The AU’s scathing assessment placed pressure on the EAC to clarify its position. None came. Insiders at the Arusha headquarters quietly admitted that the mission’s tone was dictated by politics.
Tanzania, a founding EAC member and regional heavyweight, could not be embarrassed without risking unity. Yet that very logic exposes the heart of the problem: a regional body unwilling to enforce the democratic values it proclaims. If the EAC cannot call out electoral abuses among its own, what moral authority can it claim elsewhere?
For many Tanzanians, this election carried a grim sense of déjà vu. In 2020, similar allegations of fraud and suppression were met with indifference.

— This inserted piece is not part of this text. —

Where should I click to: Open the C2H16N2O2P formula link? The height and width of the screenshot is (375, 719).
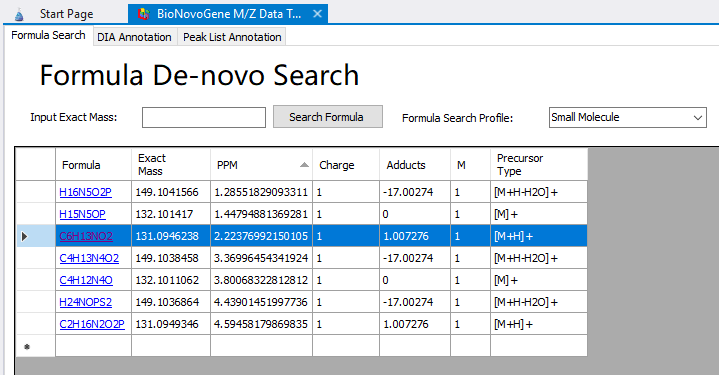[x=92, y=324]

When Samia Suluhu Hassan took office after John Magufuli’s death, she was hailed as a reformer.
She reopened media outlets, met opposition leaders, and promised dialogue. Hope flickered that Tanzania was turning a page. The 2025 election extinguished that hope. The 98 percent victory margin did not symbolize unity; it screamed control.
Political scientists now place Tanzania within a broader regional slide. Across East Africa, incumbents have mastered the art of electoral theatre, the ritual of voting without the substance of choice.
Uganda perfected it, Rwanda institutionalized it, and now Tanzania has joined the chorus. The EAC’s muted language reflects this shared discomfort: criticizing one member might invite scrutiny of others. It’s safer to celebrate “peaceful elections” than to name authoritarianism for what it is.
Beyond the politics lies the human cost. Behind each statistic is a story: families searching morgues for missing sons, mothers waiting outside police stations for news, journalists silenced for trying to tell the truth.
For many citizens, the ballot box no longer represents hope but ritualized futility. When the vote becomes a performance and results are predetermined, democracy dies quietly, not with explosions but with applause for “stability.”
The EAC’s final report, when it eventually appears, will face a reckoning: double down on diplomacy or confront the truth. Credibility demands honesty. The region’s citizens are watching, and so is the world. Tanzania, once praised for unity and moderation, now risks joining the list of states where elections merely confirm power.
In the end, this is bigger than Tanzania. It’s about the soul of East African democracy, whether regional institutions can protect people instead of regimes. Lumumba captured it best: “Africa’s tragedy is not the absence of elections, but the presence of elections without democracy.”
Tanzania’s 2025 vote stands as a case study in that tragedy, the spectacle of ballots without choice, observers without courage, and a people left wondering if anyone is still listening. Democracy, after all, doesn’t die in darkness alone. Sometimes it dies under the polite applause of those who were sent to watch over it.